▶ **Ejercicios propuestos**
[1] Traduce al inglés esta oración del relato de David y Goliat: "Quedaron aterrados los israelitas al ver al gigante y ninguno se atrevió a aceptar su desafío de combate individual."
[2] Prosigue el relato de David y Goliat a partir de su última oración.

Quedaron aterrados los israelitas al ver al gigante y ninguno se atrevió a aceptar su desafío de combate individual. Al ver aquello, los filisteos rieron estruendosamente y se mofaron de sus rivales.
“¿Porqué habéis venido para dar batalla? ¿No soy yo un filisteo y vosotros siervos de Saúl? Escoged de entre vosotros alguno que salga a combatir cuerpo a cuerpo. Si tuviere valor para pelear conmigo y me matare, seremos esclavos vuestros; más si yo prevaleciere y le matare a él, vosotros seréis los esclavos, y nos serviréis. Dadme acá un campeón, y mida sus fuerzas conmigo, cuerpo a cuerpo” (2).
Más Saúl y sus guerreros se acobardaron y llenaron de pavor.
David el pastor
No lejos de allí apacentaba sus ovejas David, el menor de los ocho hijos de Isaí de Belén, quien había sido ungido por el Señor a través de Samuel y que solía agradar al rey con el sonido de su arpa cuando el mal espíritu agobiaba su alma.
Una mañana, pidió a David que por ese día dejase el ganado y se dirigiese al campamento del rey para llevarle provisiones a sus hermanos, Eliab, Abinadab y Samma, que combatían en las filas de Israel.
Nuevos desafíos de Goliat
Al llegar al acantonamiento, David vio que ambas fuerzas se formaban para el combate. Entonces, echó a correr presuroso para informarse de la situación de sus hermanos cuando una poderosa voz proveniente de las filas invasoras, le llamó la atención. Era Goliat, el campeón filisteo que, como todos los días, repetía su desafío insultando y mofándose de los israelitas. El joven pastor, al ver a sus compatriotas abandonar las filas del ejército, le preguntó a un soldado quien era aquel hombre vil.

▶ **Conjunto de datos**
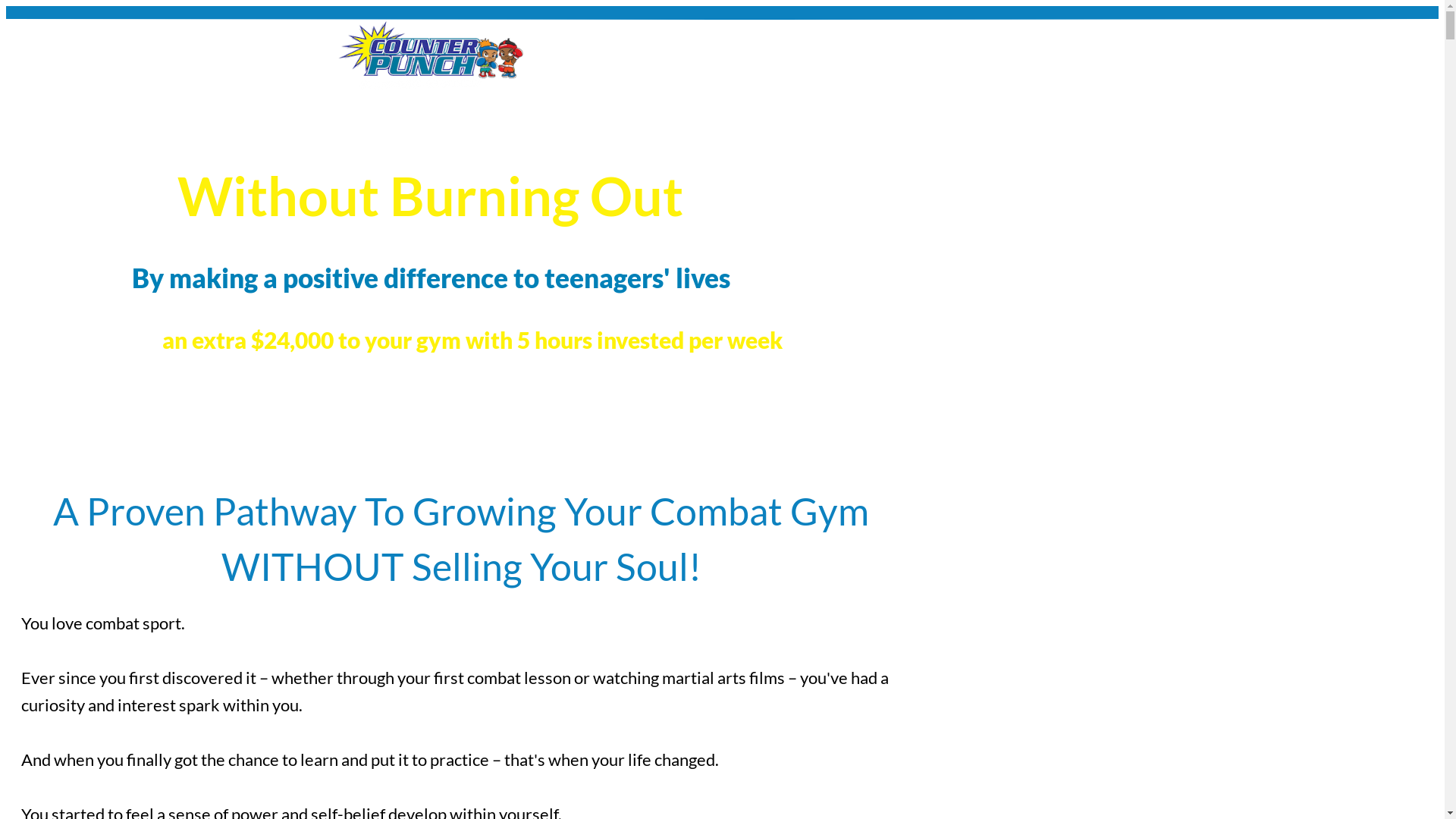
CounterPunch-HD-Logo-[Website] 3 Element type: hover (430, 54)
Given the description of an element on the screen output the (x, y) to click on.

▶ **Respuestas por ejercicio**
[1] The Israelites were terrified at the sight of the giant, and none of them dared to accept his challenge to single combat.

[2]
“¿No habéis visto a ese hombre que se presenta? Pues, a insultar a Israel viene” (3), le respondió.
David acepta el reto
Al escuchar eso David, llenó de ira, exclamó: “¡¿quién es ese filisteo incircunciso para insultar así a los escuadrones del Dios vivo?! (4), y dirigiéndose a la tienda del rey, se presentó ante él para manifestarle, frente a todos sus capitanes, que estaba dispuesto a enfrentar al gigante. “Nadie desmaye a causa de ese filisteo. Yo, siervo tuyo, iré y pelearé contra él” (5).
Tanto Saúl como sus oficiales quedaron perplejos. Frente a ellos, aquel muchacho, un simple pastor, proponía enfrentar a un guerrero invencible, que había luchado en decenas de batallas y derrotado a infinidad de enemigos. “No tienes fuerza para resistir a ese filisteo, ni para pelear contra él; pues eres muchacho todavía, y él es un varón aguerrido desde su mocedad” (6), le dijo Saúl con ánimo de disuadirle. Pero David no era un simple pastor. Cuidando a sus ovejas había tenido que enfrentar mil peligros, algunos de ellos, el oso y el león. Por ello respondió: “Apacentaba tu siervo el rebaño de su padre, y venía un león o un oso, y apresaba a un carnero de en medio de la manada; y corría tras él y lo mataba, y le quitaba la presa de entre los dientes; y al volverse contra mí, lo agarraba de la quijada, y lo ahogaba y mataba. De ese modo yo, siervo tuyo, es como maté tanto al león como al oso” y refiriéndose a Dios Todopoderoso agregó: “El mismo me librará también de las manos de ese filisteo”, a lo que Saúl, en parte convencido y en parte resignado, le dio su consentimiento: “Anda, pues, y el Señor sea contigo” (7).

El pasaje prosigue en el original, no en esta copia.